Identification of the Adenosine Uptake Sites in Guinea Pig Brain

Nitrobenzylthioinosine (NBMPR), a potent and specific inhibitor of nucleoside transport, was employed as a photolabile probe of the adenosine transporter in guinea pig brain membranes. Reversible, high‐affinity binding of [ 3 H]NBMPR to a crude preparation of guinea pig brain membranes was demonstrated (apparent K D 0.075 ± 0.012 n M ; B max values of 0.24 ± 0.04 pmol/mg protein). Adenosine, uridine, dipyridamole, and nitrobenzylthioguanosine inhibited high‐affinity binding. Low concentrations of cyclohexoadenosine (10–300 n M ) had no effect on NBMPR binding. These properties of the high‐affinity NBMPR binding sites were consistent with NBMPR binding to the nucleoside transport protein.
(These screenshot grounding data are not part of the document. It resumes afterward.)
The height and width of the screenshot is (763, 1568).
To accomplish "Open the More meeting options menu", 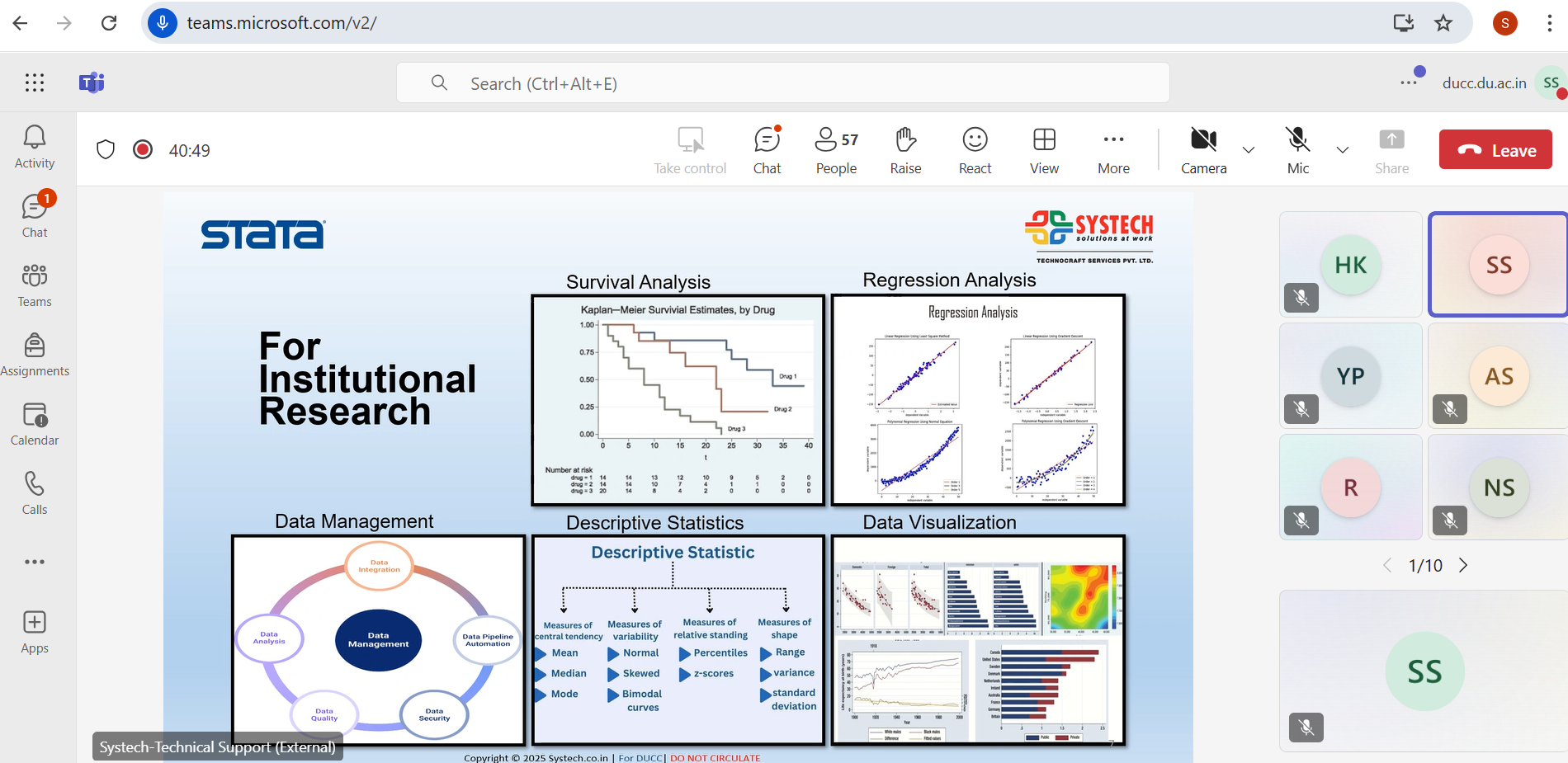I will click(1113, 150).
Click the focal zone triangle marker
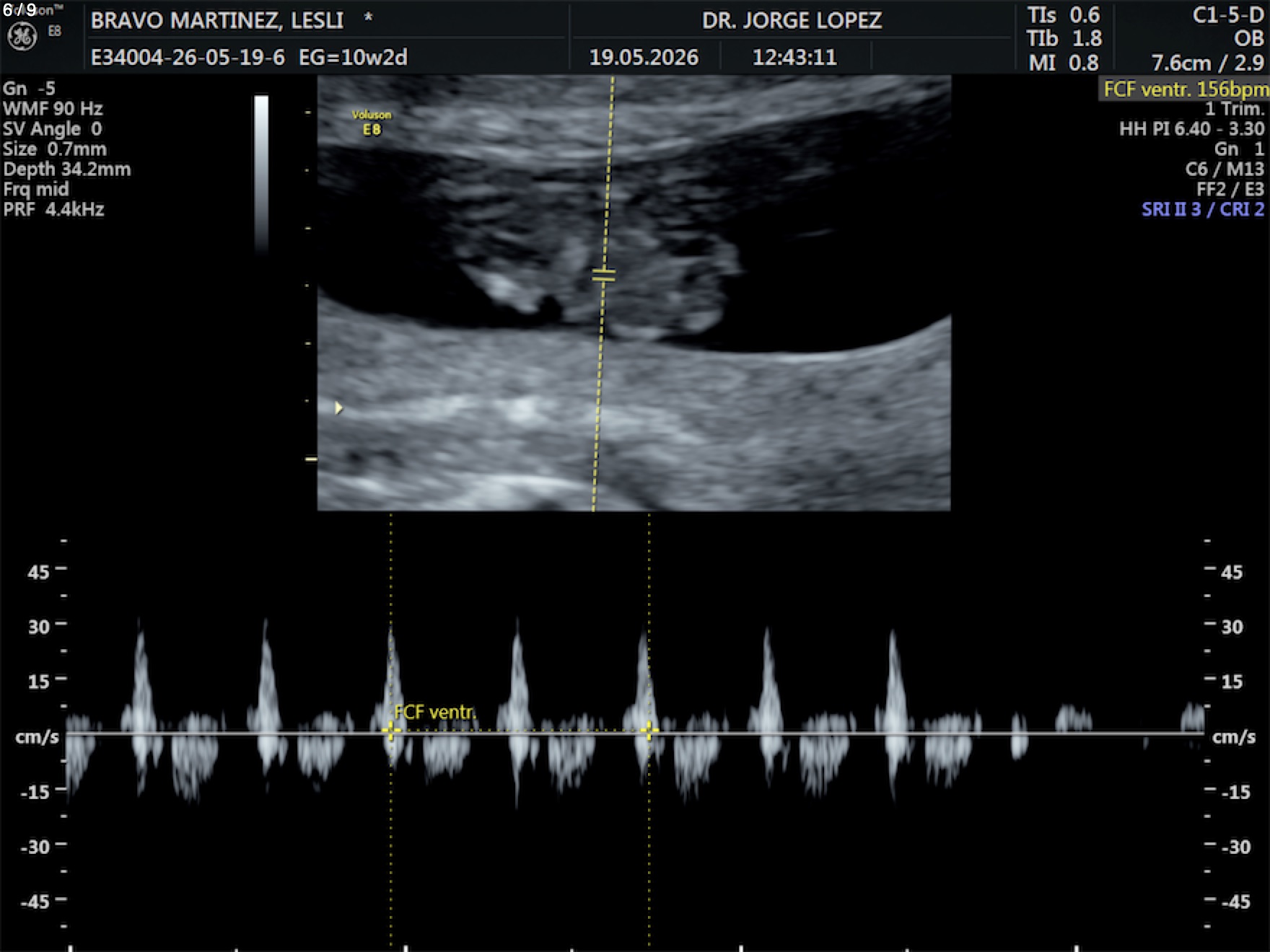Image resolution: width=1270 pixels, height=952 pixels. tap(338, 408)
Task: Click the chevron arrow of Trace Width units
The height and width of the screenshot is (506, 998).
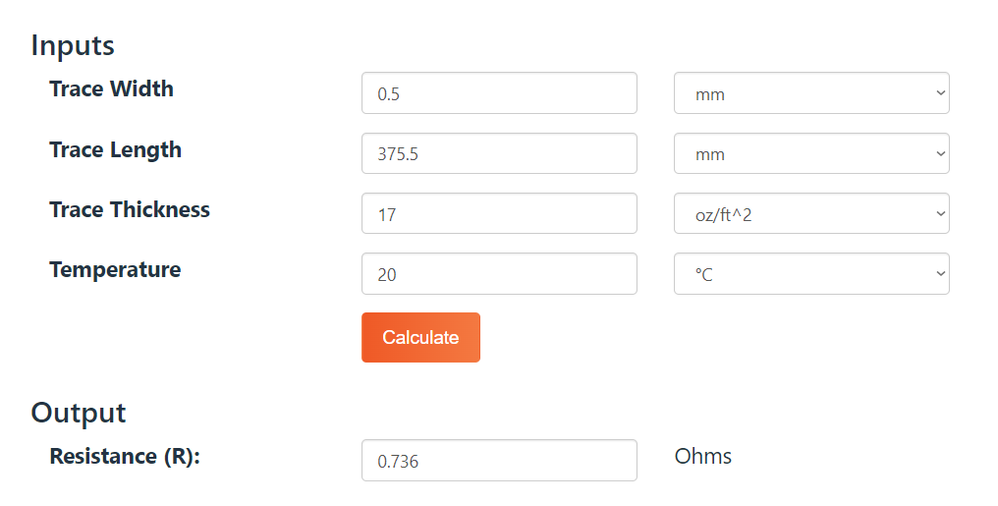Action: [939, 92]
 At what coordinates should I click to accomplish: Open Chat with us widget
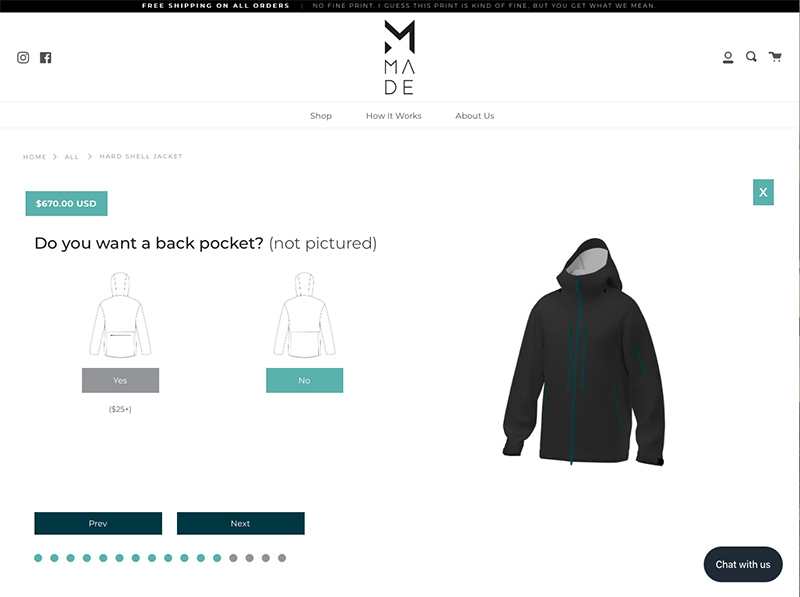(743, 564)
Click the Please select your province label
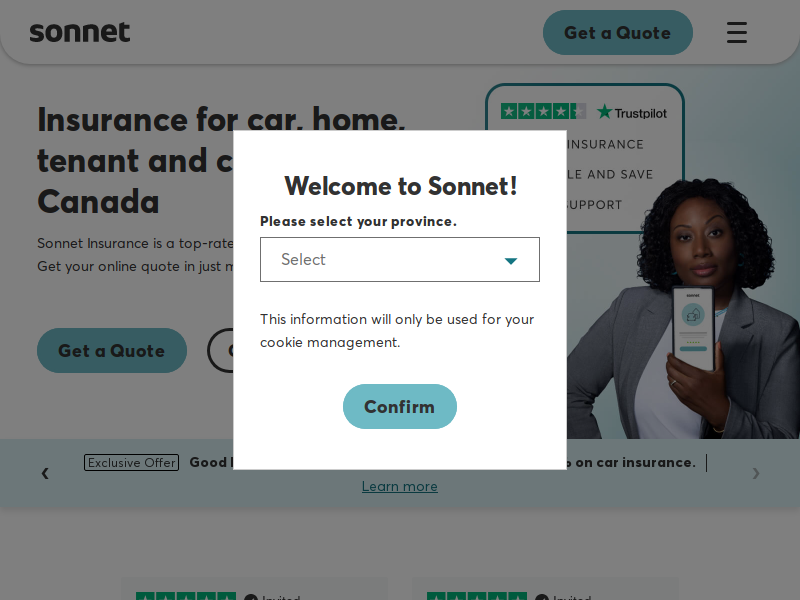 click(x=358, y=221)
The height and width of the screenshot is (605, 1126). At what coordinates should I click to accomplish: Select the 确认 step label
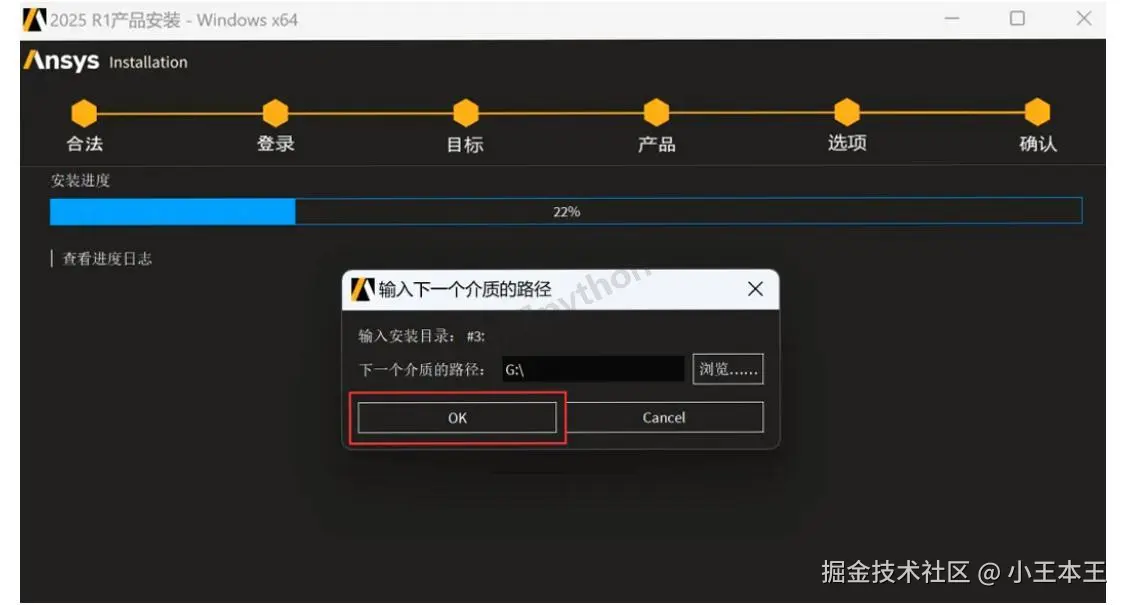(x=1036, y=144)
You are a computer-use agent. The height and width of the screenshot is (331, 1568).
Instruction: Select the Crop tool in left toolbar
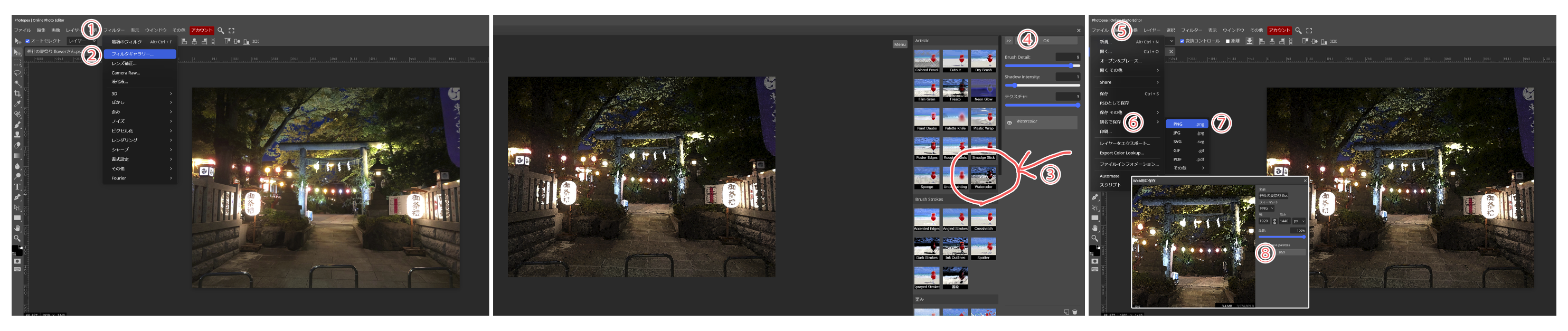tap(17, 93)
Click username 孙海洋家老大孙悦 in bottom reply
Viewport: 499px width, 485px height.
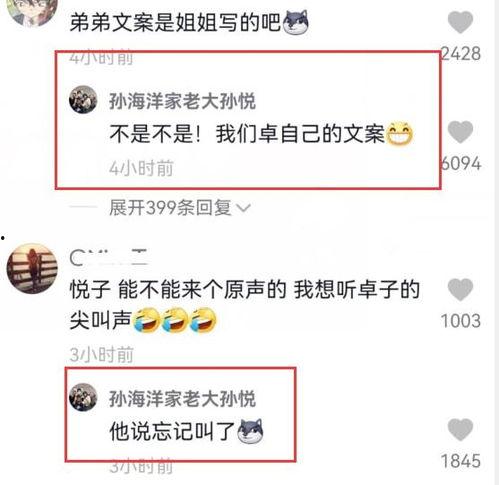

Exposure of brain membranes in the presence of [ 3 H]NBMPR and dithiothreitol, a free‐radical scavenger, to ultraviolet light resulted in covalent incorporation of 3 H into polypeptides of apparent MW 66,000–45,000, a value similar to that for the human erythrocyte nucleoside transporter. Covalent attachment of [ 3 H]NBMPR was inhibited by adenosine, dipyridamole, and nitrobenzyl‐thioguanosine.